Rspaight wrote:On the surface, yes, anyone who can work should...However, life is rarely that clean-cut.
I was thinking more along the lines of "prudent" behavior for the grasshopper, rather than actual work. The fable could be restructured with both the grasshopper and the ants all starting with the same pile of provisions. The grasshopper foolishly doesn't conserve and winds up running out in the middle of winter.
Let me restate the dilemma with a more "real world" situation. Suppose your brother is involved in some sort of destructive behavior. Seeing this, you try various methods to help and advise him, but he invariably sees all these attempts as meddling and refuses your help. His situation grows worse, and your continued attempts to help him "before he loses everything" finally provoke him to yell "mind your own f*cking business" and he cuts off all contact with you.
Months pass, and one day you get that knock on the door. It's your brother, tearfully telling you that he's lost everything, he's hit rock bottom, and has nowhere to go.
Do you say to him, "Remember when you told me to mind my own business?" and slam the door in his face? Or do you take him in?
I think that most of us would take him in. Knowing that this is a possibility, do we have a right to intervene in his life earlier, saving him much anguish, even though it isn't our business?
In a nutshell, the problem is that "minding your own business" is supposed to cut both ways, but it doesn't. When things are going well, you want people to stay out of your affairs. When disaster strikes, you'd like nothing better than for everyone to make your problems their problems as well and help you.

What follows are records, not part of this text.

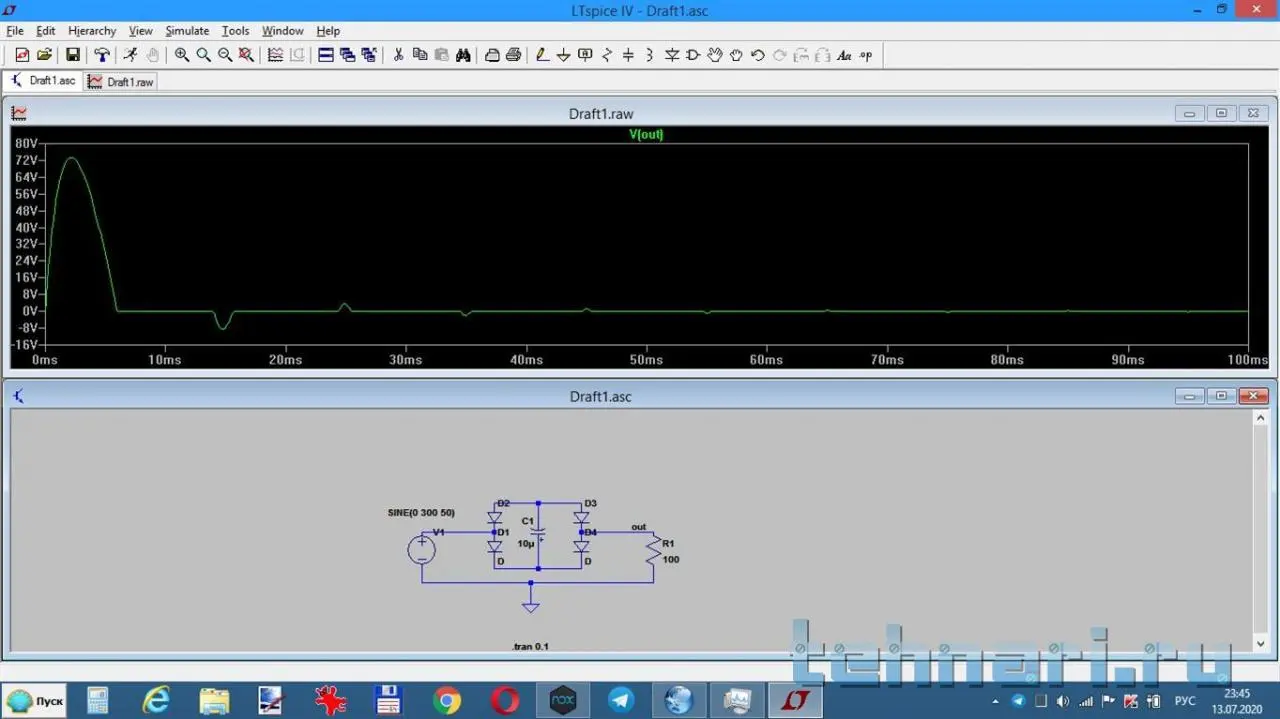The height and width of the screenshot is (719, 1280).
Task: Click the V(out) trace label
Action: [646, 134]
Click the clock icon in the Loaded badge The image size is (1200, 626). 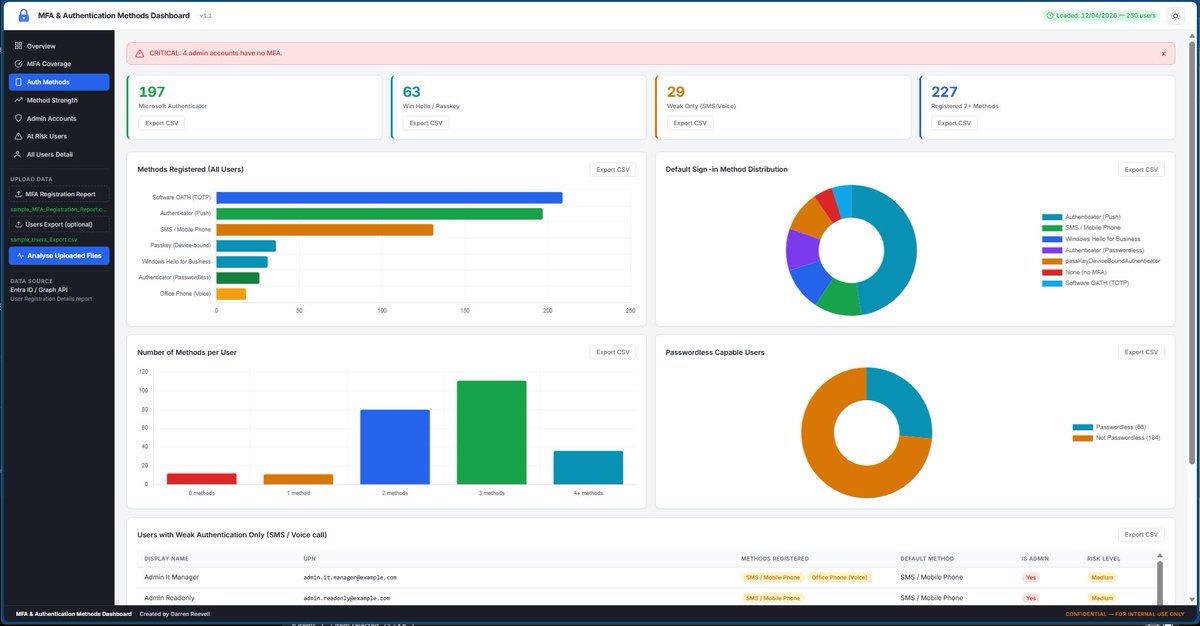[1050, 16]
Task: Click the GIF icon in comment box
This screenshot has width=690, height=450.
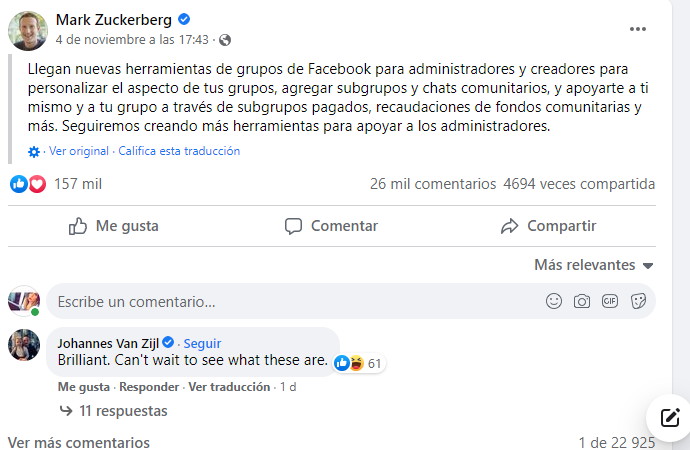Action: [609, 301]
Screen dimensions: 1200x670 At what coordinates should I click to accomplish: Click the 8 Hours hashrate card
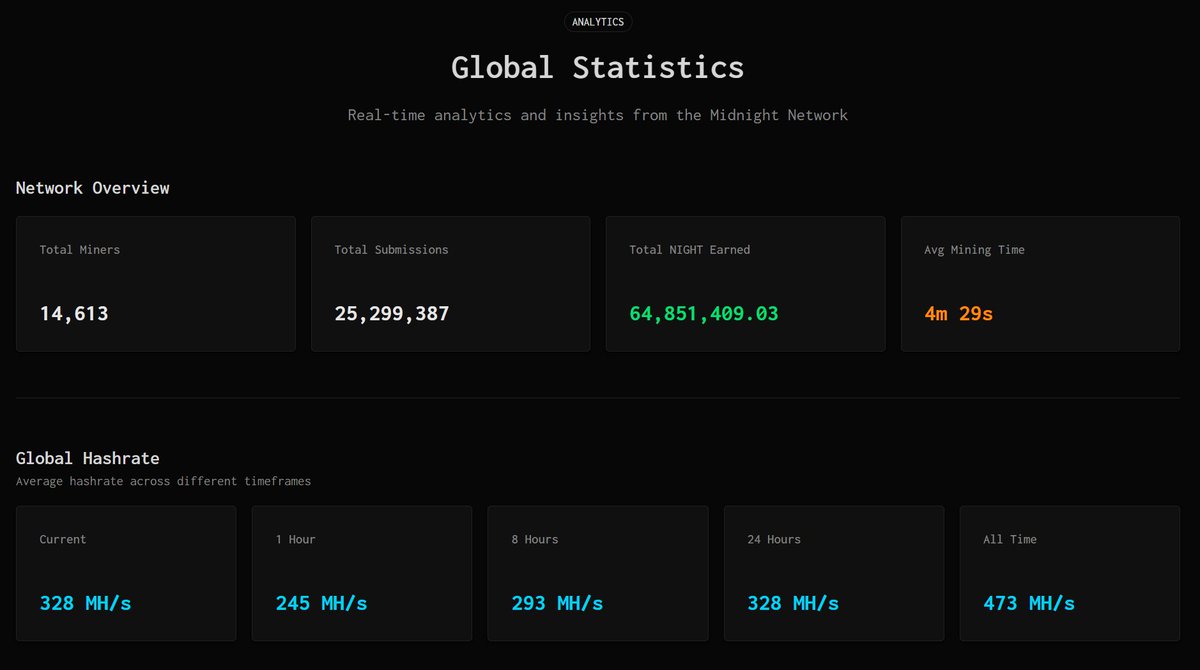[x=598, y=572]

Are we duty bound to allow people to continue their destructive behavior until they destroy their lives...and then are we also duty bound to help them pick up the pieces?
While I don't believe that people are complete "tabula rasa" at birth, it seems foolish to say that their experiences and upbringing don't play a huge part in the way they behave as adults.
I agree. It is quite humbling, as a parent, to see clear personality traits in your children when they are but a few months old and realize that your influence won't be as pervasive as you thought.
Whatever the actual split between genetics and environment, the difficulty I have is that any blame placed on the environment raises a serious contradiction in my moral beliefs.
Specifically, it is a bedrock principle in most religions that your goodness or badness has a direct bearing on how you will be judged by your Creator. If your environment has an influence, then your goodness or badness is at least partially beyond your control. If Hitler said to God, "Hey, if I would have been born in a different place and time, I would not have become the evil person that I became. And if a person who led a good life was born in my place, would he not have done the same as I? If so, how can anyone judge me?"
I don't have an answer to this question.
Would the world have been better off without Martin Luther King, Jr.? Without Gandhi?
But we also wouldn't have had the Salem witch trials, the Inquisition, the Crusades, and possibly many wars (though a good many of them would have been fought anyway using a different excuse). Is the trade-off worth it?